ERYC afirmó que en ciertos lugares desprotegidos se pueden observar desprendimientos de acantilados individuales de 20 metros o más al año.

Un informe reciente de la Universidad de Hull respaldó las peticiones de un mayor apoyo para las comunidades afectadas por la erosión costera.
Un portavoz del Ministerio de Medio Ambiente, Alimentación y Asuntos Rurales (Defra) declaró: «Este gobierno está decidido a marcar la diferencia para las comunidades costeras, y en los últimos dos años se han invertido más de 600 millones de libras esterlinas en la protección de estas comunidades contra las inundaciones marinas y mareales, a lo que se suman otros 30 millones de libras esterlinas destinados específicamente a las comunidades costeras que se enfrentan a la erosión del litoral, según se anunció en enero».
En julio, ERYC anunció que se habían iniciado las obras de un proyecto de viviendas en el terreno de antiguos edificios agrícolas en Skipsea, diseñado para alojar a los residentes afectados por la erosión costera.
El concejal Paul West dijo que se esperaba que las nuevas viviendas estuvieran listas para que la gente se mudara en marzo.
«Vamos a construir nueve viviendas asequibles y se dará prioridad a las personas afectadas por los cambios en la costa», afirmó.

Hawksley dijo que su chalet en lo alto del acantilado está viviendo «con tiempo prestado» y que será muy difícil dejarlo atrás.
«Hemos acordado [con ERYC] no volver a alojarnos aquí una vez que el bungalow esté a menos de 9,3 metros (30,5 pies) del borde del acantilado, y ahora estamos muy cerca», dijo.
La cifra de 9,3 metros se basa en la pérdida máxima de terreno sufrida debido a la erosión en cualquier lugar determinado, según el ayuntamiento.
La casa de vacaciones de Hawksley acabará siendo demolida porque, según ella, existen «preocupaciones por la seguridad» de las personas que puedan estar caminando por la playa de abajo.

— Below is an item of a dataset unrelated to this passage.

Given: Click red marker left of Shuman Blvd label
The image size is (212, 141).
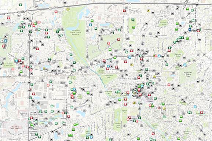Looking at the screenshot, I should pos(124,11).
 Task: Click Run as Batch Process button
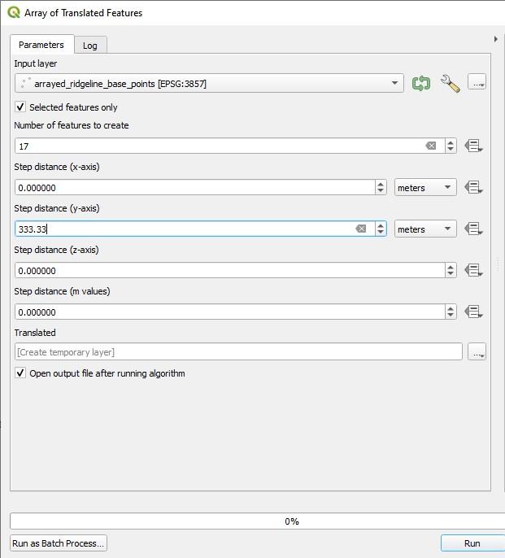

Richard Jackson, responsable de la transformación costera de ERYC, declaró el año pasado ante una comisión parlamentaria selecta que «en los últimos 10 años hemos perdido unas 66 viviendas que han tenido que ser demolidas».
Para Hawksley, la rápida erosión en Skipsea podría poner pronto fin a la larga relación de su familia con la zona.
«Mi abuelo construyó el bungalow original aquí con madera, pero tuvimos que demolerlo en la década de 1980 y construir uno nuevo más atrás, a medida que el acantilado se acercaba», dijo.
«He pasado muchas vacaciones de verano felices aquí desde mi infancia y no puedo imaginar la vida sin este lugar, pero, ya sabes, todo llega a su fin.»